Au lieu d’agiter des chiffons rouges en annonçant vouloir revenir sur les 35 heures ou généraliser le travail du dimanche, le gouvernement serait bien inspiré de s’intéresser au temps de travail qui ne cesse d’augmenter. Réduire effectivement le temps de travail est le meilleur moyen de lutter contre le chômage : ramener le temps de travail réel à 35h libèrerait l’équivalent de 2,7 millions d’emplois.

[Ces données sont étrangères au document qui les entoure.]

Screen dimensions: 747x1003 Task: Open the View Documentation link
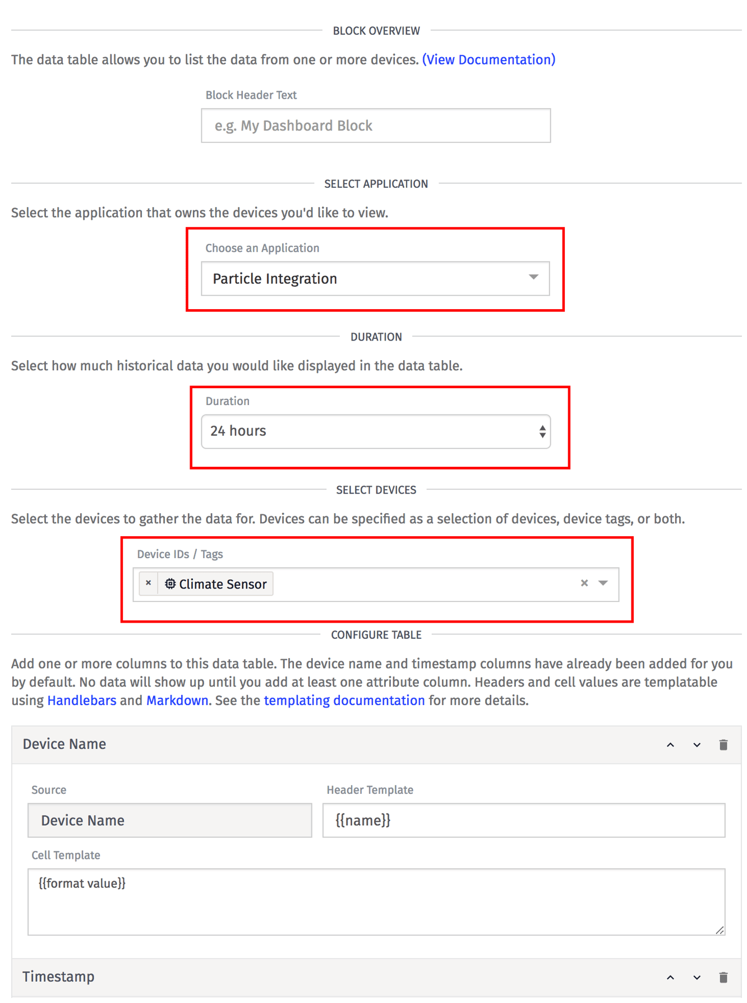tap(488, 59)
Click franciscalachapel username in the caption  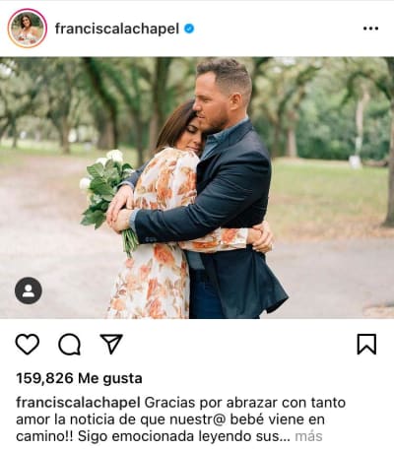78,403
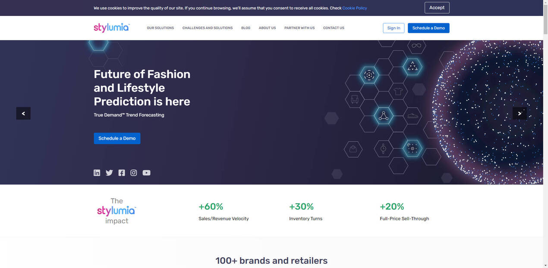Open the Facebook social icon
This screenshot has height=268, width=548.
click(122, 173)
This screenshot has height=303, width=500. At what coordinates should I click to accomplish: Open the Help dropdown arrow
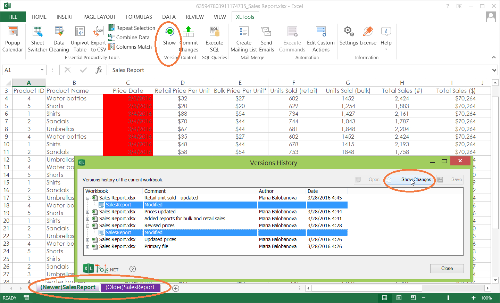tap(386, 50)

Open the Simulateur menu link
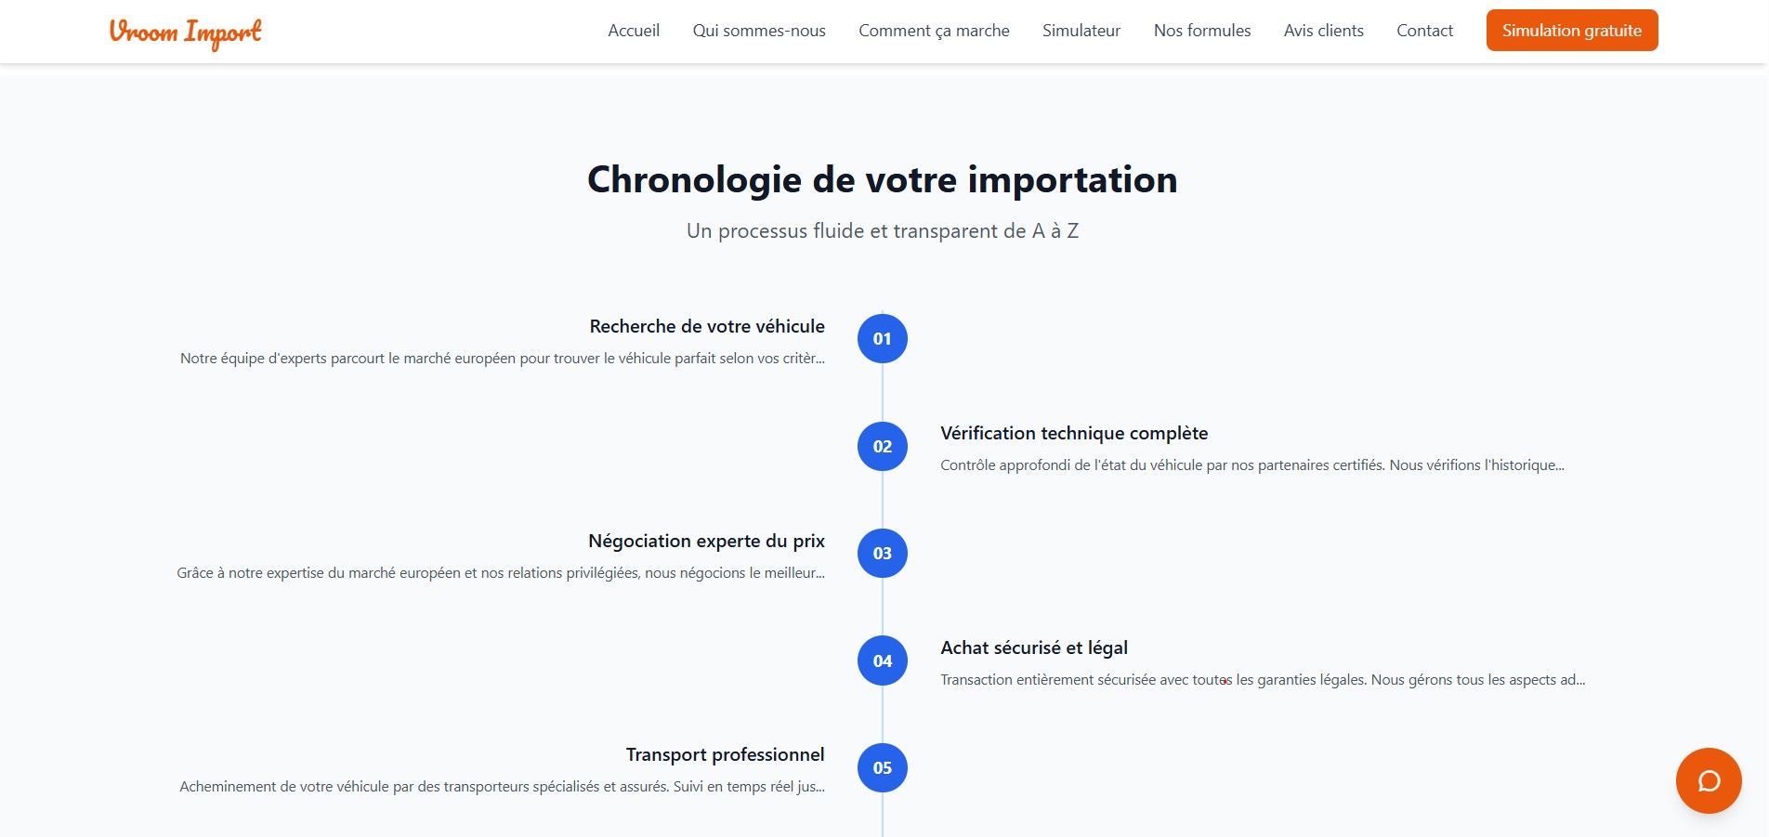click(x=1081, y=31)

Halte au harcèlement numérique, pour un droit à la (dé)connexion !
L’usage intensif des TIC (Technologies de l’Information et de la Communication) induit une disponibilité permanente et sans limite et brouille la frontière entre vie professionnelle et vie privée.
Il s’agit d’une remise en cause du fondement du droit du travail qui garantit que le lien de subordination entre le salarié et l’employeur doit être temporaire et délimité dans le temps.

Nous demandons :

  • La mise en place d’une négociation obligatoire dans chaque entreprise sur l’utilisation des outils numériques, prévoyant notamment des plages de trêve de mails.
  • Le renforcement de la réglementation du télétravail

Halte au travail au noir, toute connexion mérite salaire !
Le travail réalisé à la maison ou dans les transports n’est en général ni reconnu ni comptabilisé, et dépasse très souvent les limites horaires imposées par la loi. Nous assistons donc à un mouvement d’explosion du travail dissimulé chez les ingénieurs, cadres et techniciens.

Nous demandons :

  • L’encadrement des forfaits jours pour mettre la France en conformité
    avec le droit européen et international
  • La rémunération ou la récupération de l’ensemble des heures de
    travail effectuées
  • Le travail de nuit ou le dimanche doit rester exceptionnel et faire
    l’objet de majoration
  • Le temps de transport effectué durant les déplacements professionnels doit être considéré comme du temps de travail. Plusieurs initiatives pionnières existent. Outre-Rhin, où le syndicat IG Metall a obtenu dans de nombreuses entreprises un encadrement des Tic, chez Bmw, avec le décompte de l’ensemble des heures effectuées, ou chez Volkswagen, avec la coupure des serveurs en dehors des heures d’ouverture de bureau. Plus près de nous, Réunica ou l’Apec ont, par accord collectif, interdit les réunions et les envois de courriels au-delà d’une certaine heure.